このゲームは”最後通牒ゲーム”といって、”ヒト”という動物の根底にある”利他性”や”公平性”について垣間見れる実験でもあるため、世界中で頻繁に行われている。予想するのは簡単で納得もすると思うが、日本やアメリカなどの先進国では40%から50%の提案で、30%以下だと拒否される傾向にある。
この公平性とはどこから来るのだろうか?道徳で教えられたから?
若いスタッフに「3千円もらえる場合どうする?」と聞いたら「ノー」だった。「ノーだったら3千円もらえないんだよ」と損を強調してみたが、困ったように「なんかね~違うんですよぉ」と答えてくれた。彼女が言葉にできないのも理由がある。
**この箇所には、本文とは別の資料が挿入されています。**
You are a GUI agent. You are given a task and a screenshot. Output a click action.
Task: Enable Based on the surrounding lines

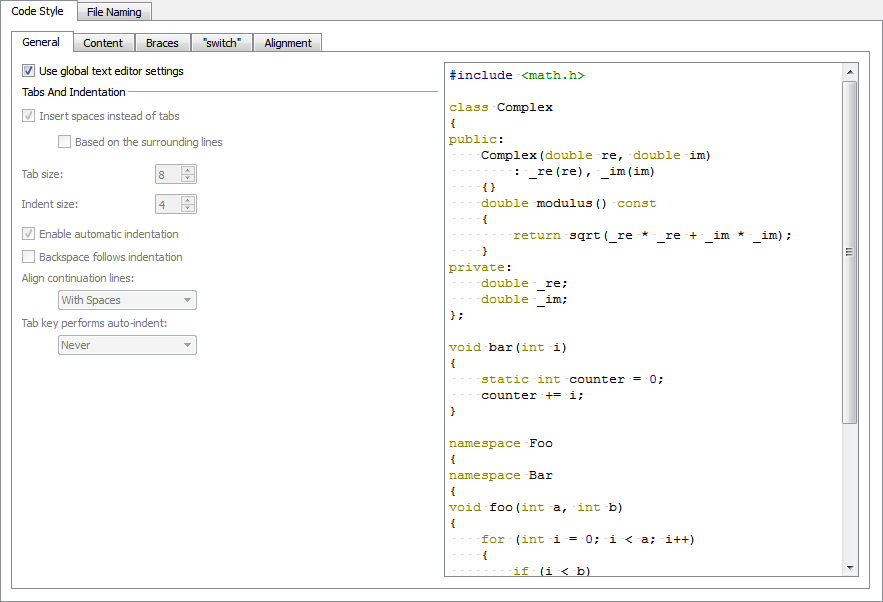pyautogui.click(x=65, y=142)

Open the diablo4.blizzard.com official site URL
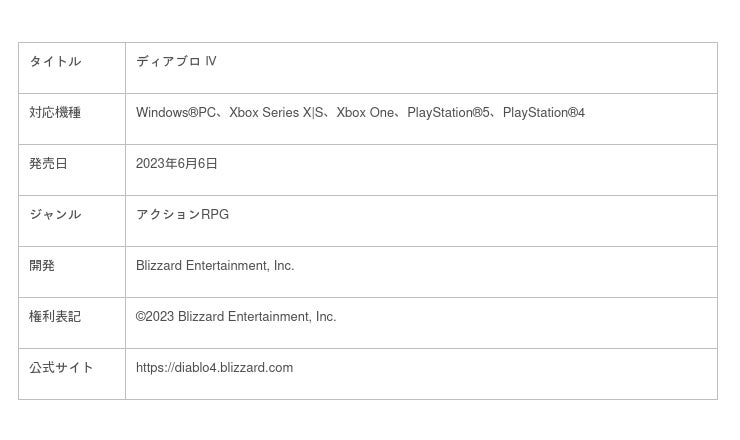(214, 368)
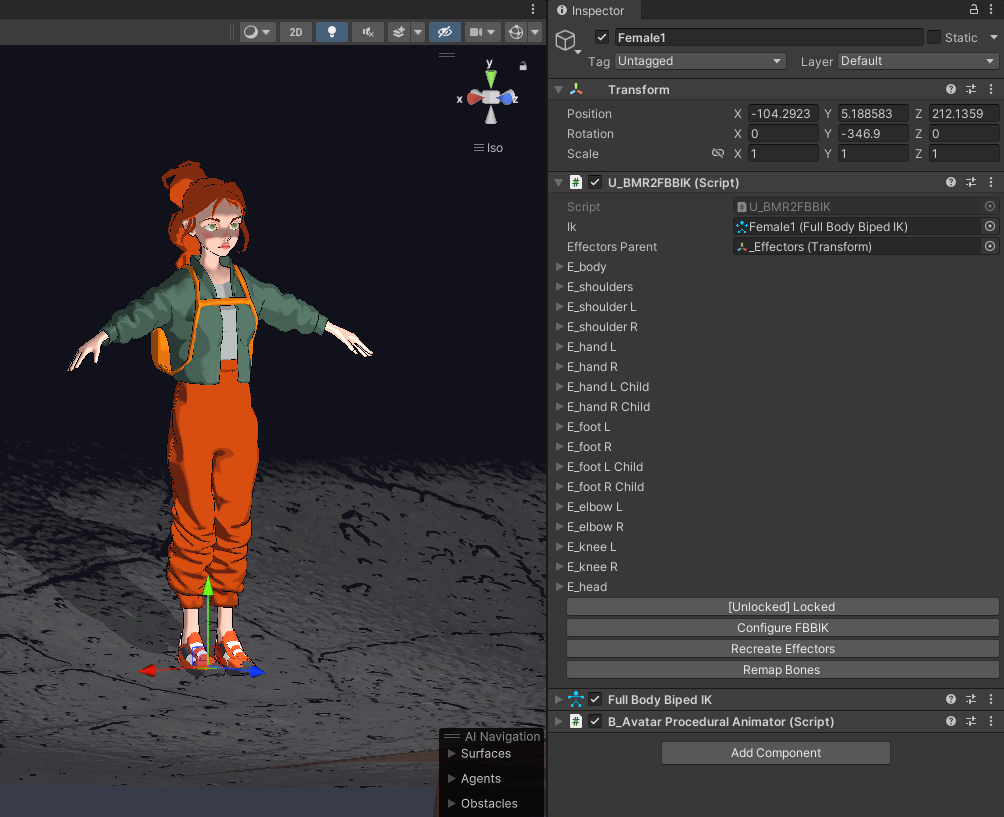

1歳の赤ちゃんでも公平なふるまいをする人形を好む。もっと祖先のサルにもこの傾向ははっきり見られる。オマキザル2匹ケージに入れ、それぞれに簡単な作業をやらせる。2匹ともにキュウリを渡している間は喜んで食べているが、片方への報酬がぶどうになったとたん、キュウリのオマキザルは怒り出す。(youtubeに実験の映像アリ)
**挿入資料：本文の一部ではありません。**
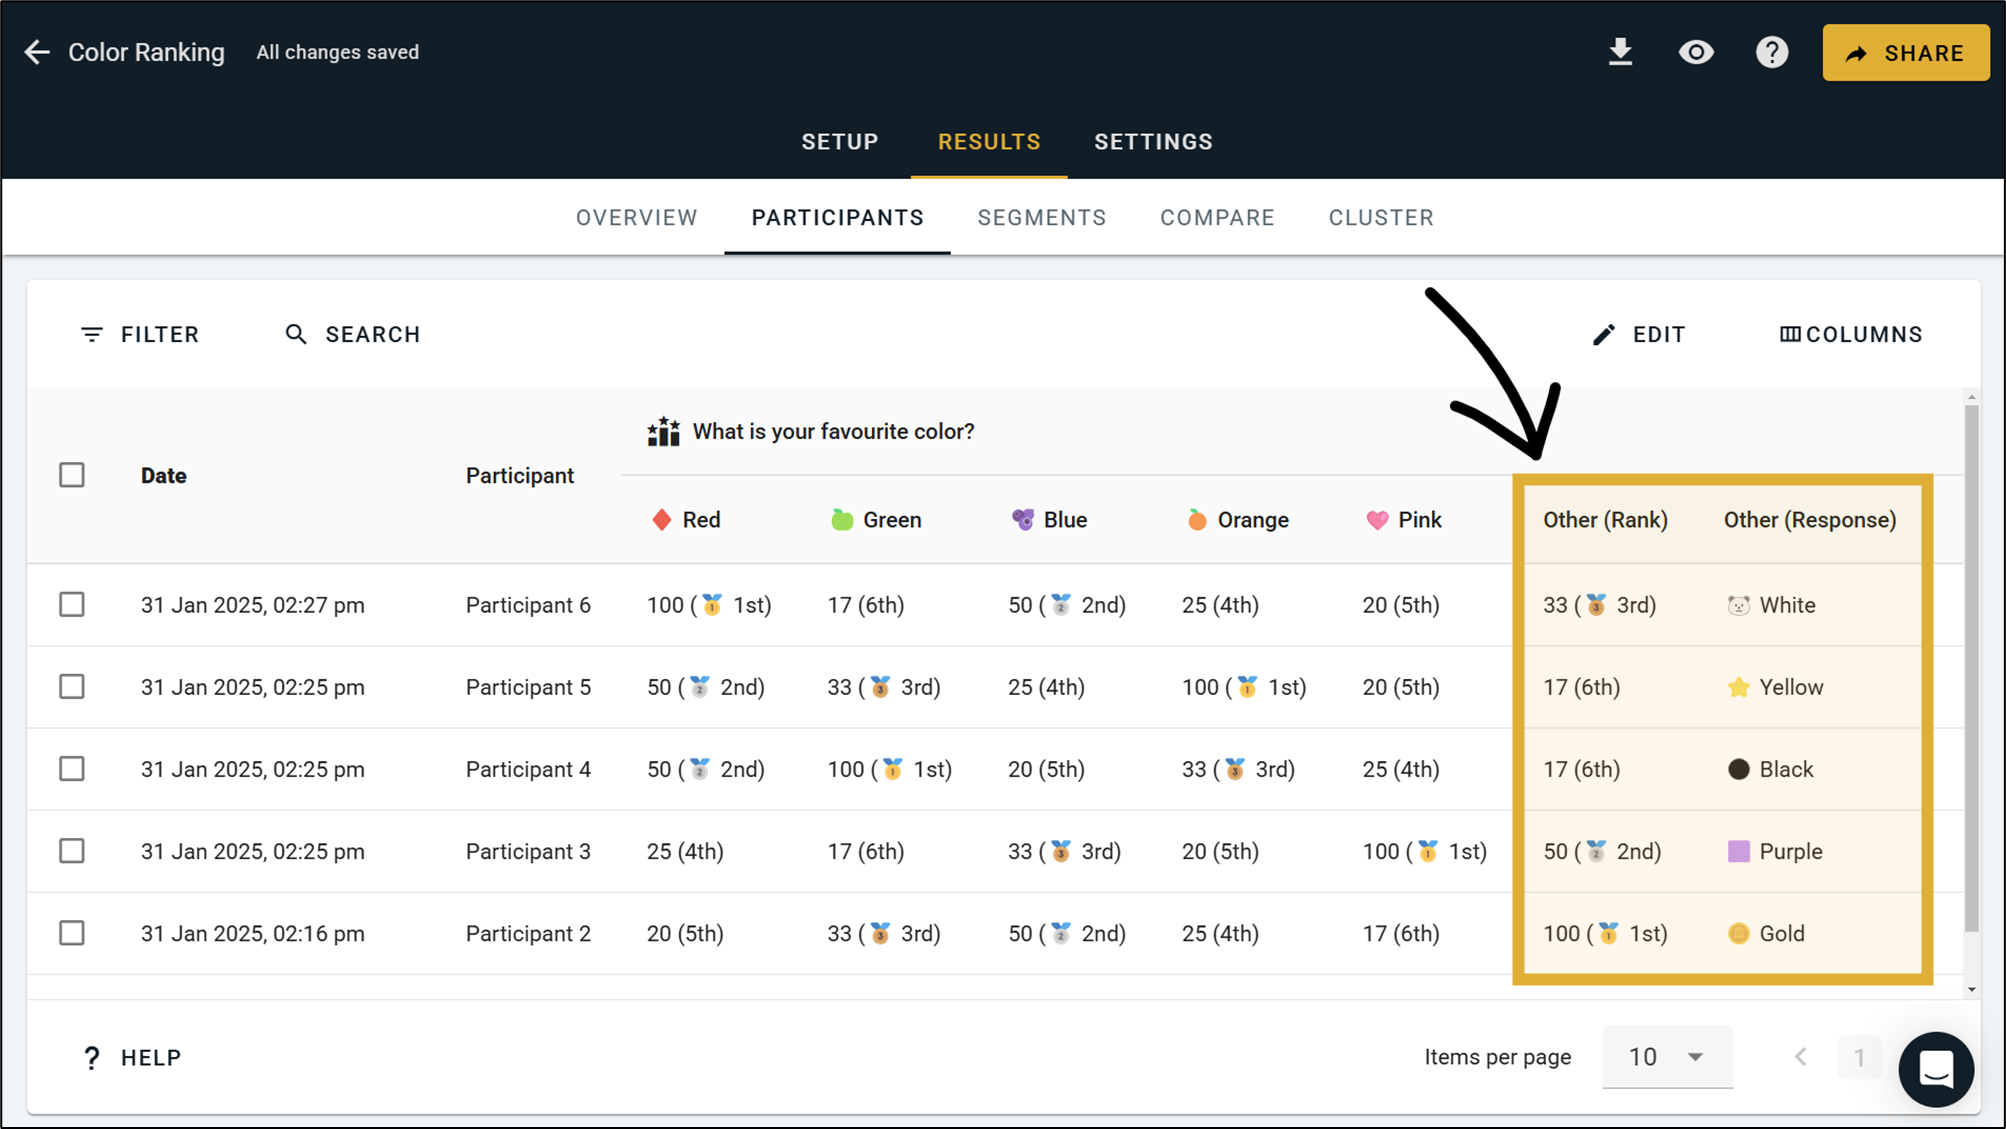Click the eye preview icon
The width and height of the screenshot is (2006, 1129).
(1696, 52)
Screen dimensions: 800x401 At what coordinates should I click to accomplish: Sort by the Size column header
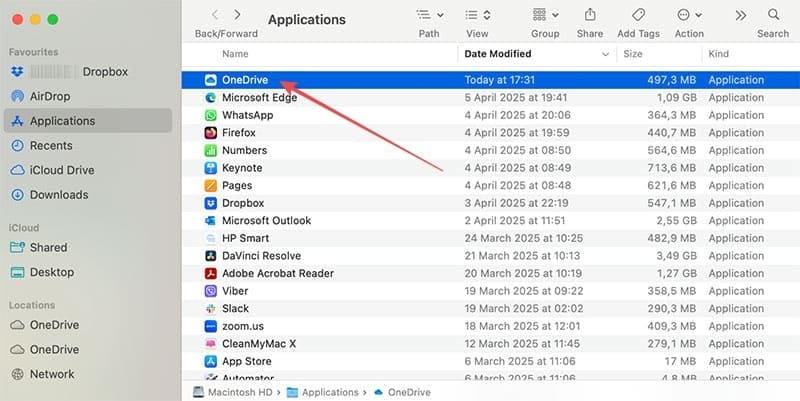pos(634,54)
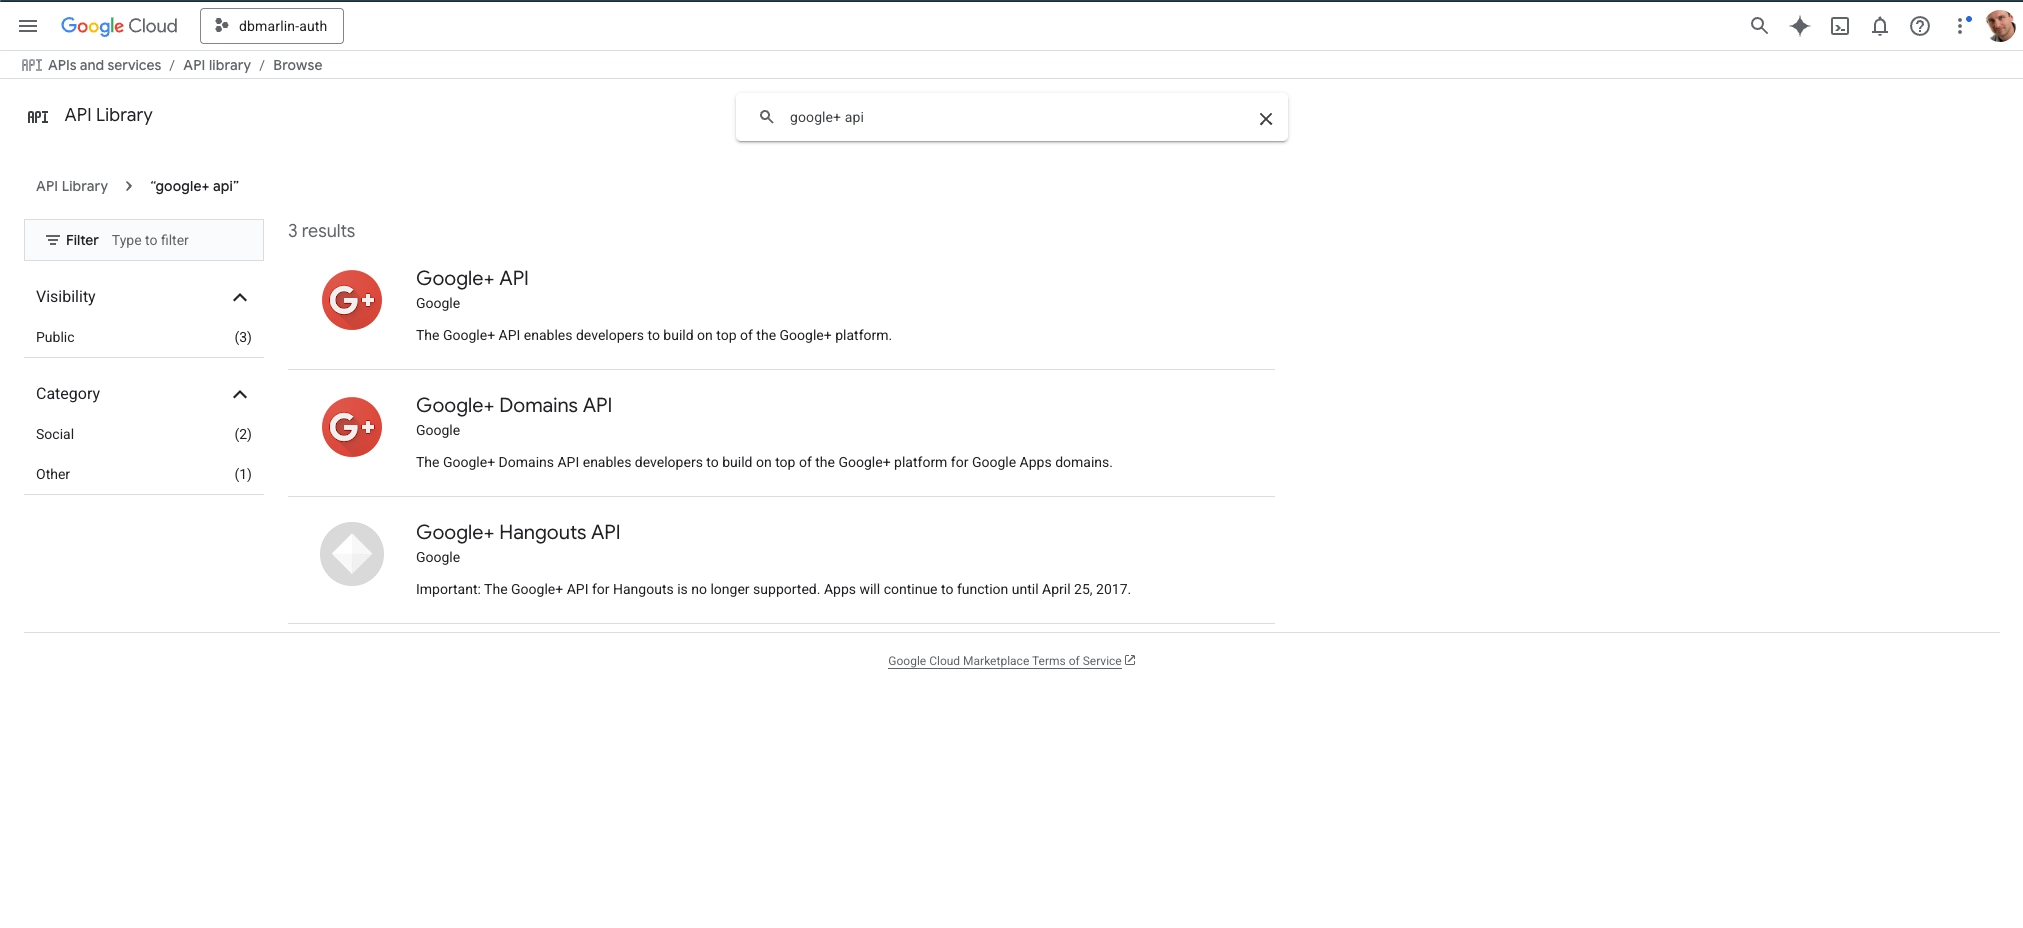Collapse the Visibility filter section
This screenshot has height=928, width=2023.
239,296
不公平を罰する(少ない提案にノーと言う)のは、腹の底から湧いてくる怒りの情動だ。生きる力として脳に刻まれているから、言葉で表現できなかったのだろう。
ではなぜヒトは公平であろうとするのか、それは聖書に書いてあったからでも思いやりがあるからでもなく、ヒトは協力し続ける必要があるからだと思う。ついでに不公平を罰することは脳が喜ぶ。「不公平な提案してきたから、一銭ももらえなくしてやった。いい気味だ」と言うわけだ。コロナ禍でマスク警察がはびこっていた理由もわかるだろう。
最後通牒ゲームで超公平な提案をするのは、緊密な人間関係で暮らす狩猟採集民族であった。得をすることでの自分の立場が危うくなることに細心の注意を払っているのだろう。そういう部族では村八分は家族とも生存に関わることだから。
さて、私たちが暮らす社会はどうだろう。狩猟採集民に比べ複雑だが希薄な人間関係では不公平が目立つシーンは多い。働いていれば、(家庭でもか)最後通牒ゲームで不公平な提案をされたときのような気持になることはしばしばあろう。私には、それを「イエス」と言うのか、「ノー」と言うのか、迷い続けることが生きることの一部であるように思う。